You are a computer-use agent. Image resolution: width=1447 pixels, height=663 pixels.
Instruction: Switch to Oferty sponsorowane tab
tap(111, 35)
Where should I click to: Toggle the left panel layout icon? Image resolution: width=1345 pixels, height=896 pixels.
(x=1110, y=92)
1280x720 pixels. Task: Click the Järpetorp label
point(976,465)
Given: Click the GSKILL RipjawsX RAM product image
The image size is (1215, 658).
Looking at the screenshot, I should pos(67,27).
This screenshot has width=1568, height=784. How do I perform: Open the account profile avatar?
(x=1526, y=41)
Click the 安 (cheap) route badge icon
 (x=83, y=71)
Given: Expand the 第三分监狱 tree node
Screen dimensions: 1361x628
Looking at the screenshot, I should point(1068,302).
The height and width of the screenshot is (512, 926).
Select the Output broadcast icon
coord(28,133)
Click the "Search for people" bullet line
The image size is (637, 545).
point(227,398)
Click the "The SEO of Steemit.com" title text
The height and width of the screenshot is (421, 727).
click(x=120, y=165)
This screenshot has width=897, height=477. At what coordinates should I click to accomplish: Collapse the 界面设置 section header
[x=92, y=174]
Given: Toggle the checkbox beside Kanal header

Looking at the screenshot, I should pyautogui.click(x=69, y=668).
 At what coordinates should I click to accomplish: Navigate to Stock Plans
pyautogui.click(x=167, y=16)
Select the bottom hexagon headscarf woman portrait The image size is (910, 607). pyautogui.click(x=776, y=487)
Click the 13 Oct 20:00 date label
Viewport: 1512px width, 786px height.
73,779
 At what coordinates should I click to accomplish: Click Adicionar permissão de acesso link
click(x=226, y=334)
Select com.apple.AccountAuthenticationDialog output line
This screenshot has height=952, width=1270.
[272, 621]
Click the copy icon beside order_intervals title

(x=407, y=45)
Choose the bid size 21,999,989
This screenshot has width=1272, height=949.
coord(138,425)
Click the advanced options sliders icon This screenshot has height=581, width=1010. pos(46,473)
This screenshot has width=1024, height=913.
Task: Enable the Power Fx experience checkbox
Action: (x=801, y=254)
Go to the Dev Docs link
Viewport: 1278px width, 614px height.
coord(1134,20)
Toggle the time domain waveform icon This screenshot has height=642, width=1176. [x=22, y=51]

----

Copy out the material verbatim, beginning at the line that contains "Given: Expand the 第三分监狱 tree node" and continuing through the end of the material.

Given: Expand the 第三分监狱 tree node
Screen dimensions: 1361x628
Looking at the screenshot, I should point(1068,302).
The height and width of the screenshot is (512, 926).
Select the Output broadcast icon
coord(28,133)
Click the "Search for people" bullet line
The image size is (637, 545).
point(227,398)
Click the "The SEO of Steemit.com" title text
The height and width of the screenshot is (421, 727).
click(x=120, y=165)
This screenshot has width=897, height=477. At what coordinates should I click to accomplish: Collapse the 界面设置 section header
[x=92, y=174]
Given: Toggle the checkbox beside Kanal header

Looking at the screenshot, I should pyautogui.click(x=69, y=668).
 At what coordinates should I click to accomplish: Navigate to Stock Plans
pyautogui.click(x=167, y=16)
Select the bottom hexagon headscarf woman portrait The image size is (910, 607). pyautogui.click(x=776, y=487)
Click the 13 Oct 20:00 date label
Viewport: 1512px width, 786px height.
73,779
 At what coordinates should I click to accomplish: Click Adicionar permissão de acesso link
click(x=226, y=334)
Select com.apple.AccountAuthenticationDialog output line
This screenshot has height=952, width=1270.
[272, 621]
Click the copy icon beside order_intervals title

(x=407, y=45)
Choose the bid size 21,999,989
This screenshot has width=1272, height=949.
coord(138,425)
Click the advanced options sliders icon This screenshot has height=581, width=1010. pos(46,473)
This screenshot has width=1024, height=913.
Task: Enable the Power Fx experience checkbox
Action: (x=801, y=254)
Go to the Dev Docs link
Viewport: 1278px width, 614px height.
coord(1134,20)
Toggle the time domain waveform icon This screenshot has height=642, width=1176. [x=22, y=51]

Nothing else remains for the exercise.